Mostly her scholarly work takes the upper hand in dictating what she tracks on Instagram, Ms. Frisa said. She follows players in the world of contemporary art. “Frieze and Hans Ulrich Obrist,” she said, referring to the Instagram accounts of the influential art fair (@friezeartfair) and the director of the Serpentine Galleries in London (@hansulrichobrist). The wild card in her daily Instagram feed, Ms. Frisa said, is probably @prefigured, an account created by the Australia-born, London-based curator Judith Clark, whose magpie eclecticism results in posts as diverse as a commentary on Eugene Delacroix’s drawn marginalia, fragments of 18th-century crewel work at the Bath Museum in England and a 1985 cover of John Travolta for Interview magazine.
It can sometimes happen that even those whose following choices seem unsurprising can lead you to unlikely places.
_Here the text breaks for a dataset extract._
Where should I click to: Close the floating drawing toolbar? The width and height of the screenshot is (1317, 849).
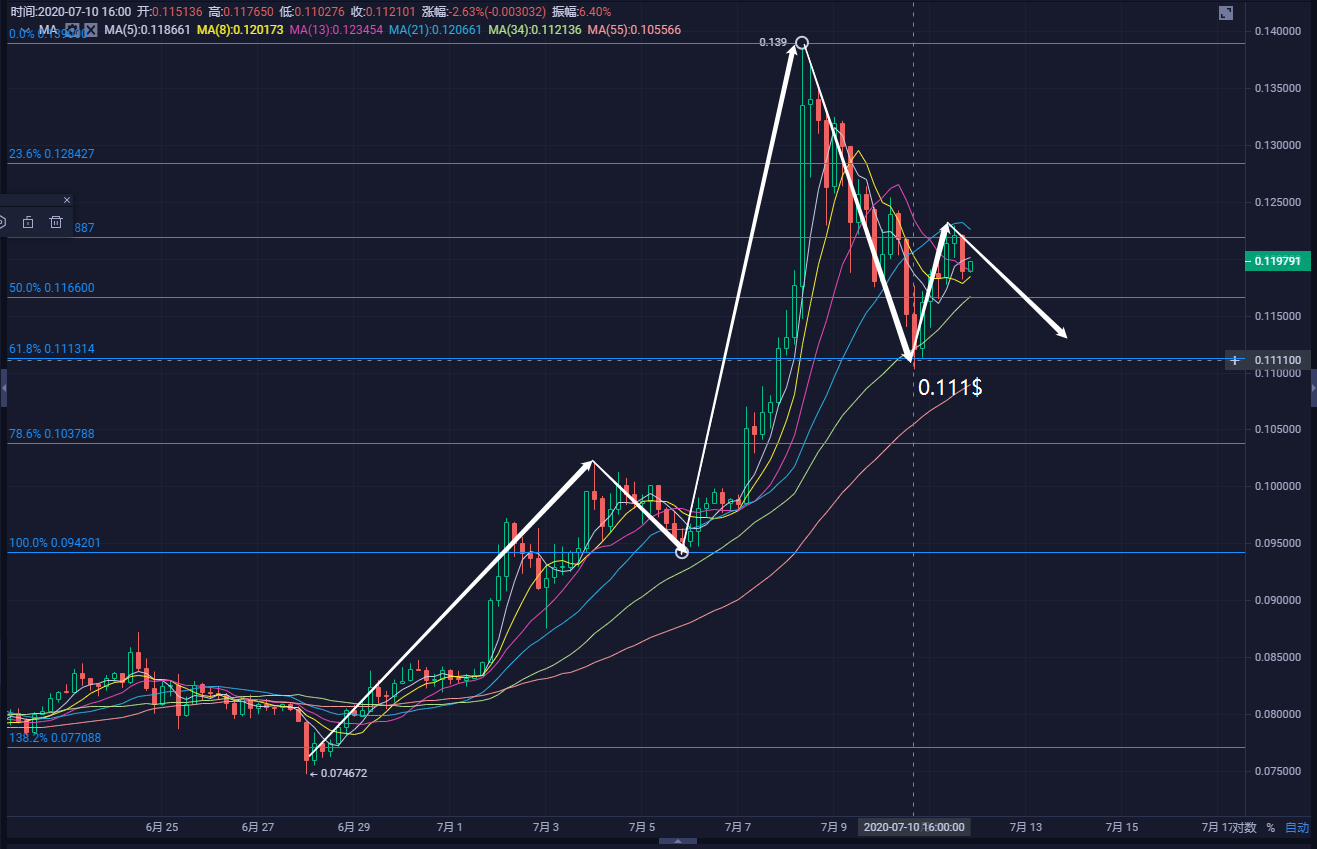[67, 201]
With their matching pink wigs, Gucci outfits and anime faces, the Tokyo-based models and D.J.s Ami Amiaya (@amixxamiaya) and her sister, Aya Amiaya (@ayaxxamiaya), themselves resemble computer-generated Instagram avatars.
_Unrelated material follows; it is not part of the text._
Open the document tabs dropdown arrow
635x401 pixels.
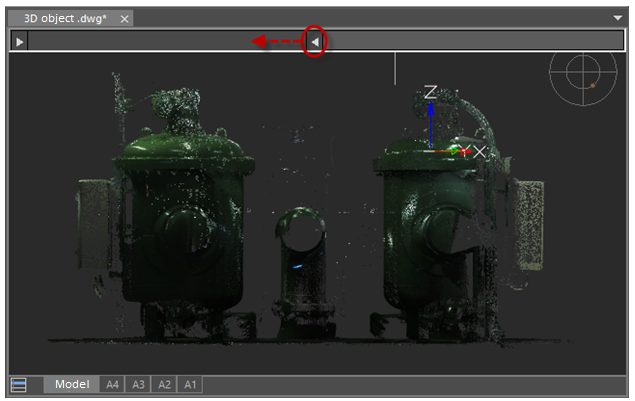tap(617, 18)

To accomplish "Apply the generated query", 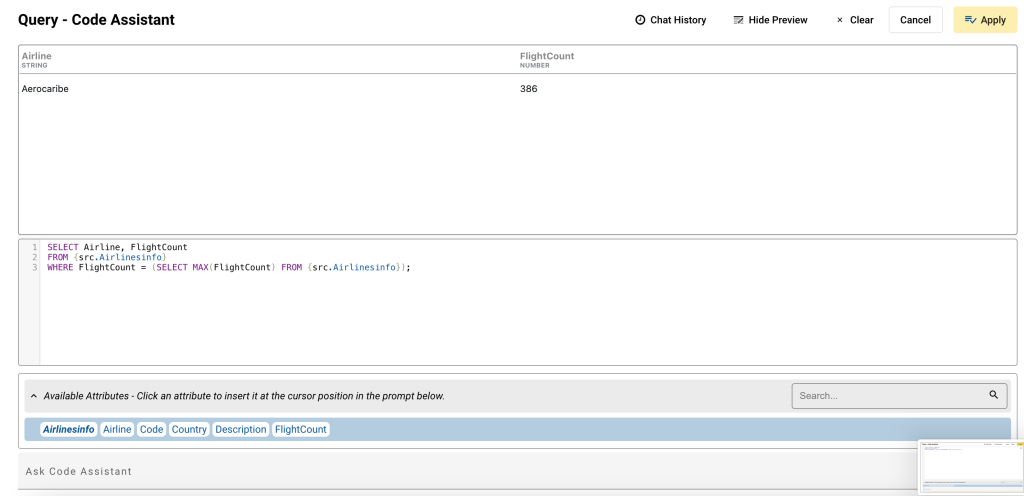I will [x=985, y=20].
The accounts they follow, as they explained on Tuesday, include ones created by the makeup artist Pat McGrath (@patmcgrathreal) and also Tim Burton’s, although it was beyond the powers of a Gucci interpreter to explain in English which of the many accounts dedicated to the director the sisters meant. (Was it @timburtonofficial or @timburton_film or @timburtonfanpage or @timburton art or even @timburtontatoos, which features more than a thousand images of people permanently inked with images from “The Nightmare Before Christmas,” “Beetlejuice” and “Edward Scissorhands.”) The sisters also count themselves among the 3.7 million followers of the Peruvian photographer Mario Testino (@mariotestinto), an account that provided this observer with an unexpected window into expanding beauty ideals, in the form of images he created of a nude Manuh Rubi (@manuhrubi), a Brazilian model of both Rubensian beauty and proportions.
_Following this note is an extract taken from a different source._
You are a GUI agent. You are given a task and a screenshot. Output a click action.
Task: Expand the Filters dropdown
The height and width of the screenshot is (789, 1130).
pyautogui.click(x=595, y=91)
“I’m very, very picky about my Instagram,” Leonardo Bigazzi, a freelance curator, said Tuesday in the bookshop of Gucci Garden, as waiters carrying trays of prosecco or the star chef Massimo Bottura’s signature mini-burgers attempted to slice surgically through a crowd packed tighter than a rush-hour subway car. “I only follow 171 people,” Mr. Bigazzi said.
That, like Ms. Frisa, Mr. Bigazzi follows Mr. Obrist was unsurprising. But a favorite among the tightly curated roster of accounts he consults on his smartphone, Mr. Bigazzi said, is that of Jonathan Monk (@monkpictures), one of the increasing number of artists using Instagram not only to post but to create and offer art for sale.
“He has an online project where he takes restaurant meal receipts and paints on them,” Mr. Bigazzi said, referring to facsimiles in miniature of canonical works of contemporary art.
Among the recent examples of Monk-created pieces are artworks by Sherrie Levine, Richard Prince, Donald Judd, Christopher Wool and Alighiero Boetti.
What makes the account catnip to the contemporary art collectors among his 6,000 followers is that each of the works is for sale at just the cost of the meal listed on the receipt, plus shipping and postage. “He sells for a lot in galleries but these you pay just what the meal cost,” Mr. Bigazzi said. “Whoever likes it first, gets it. First liked, first sold.”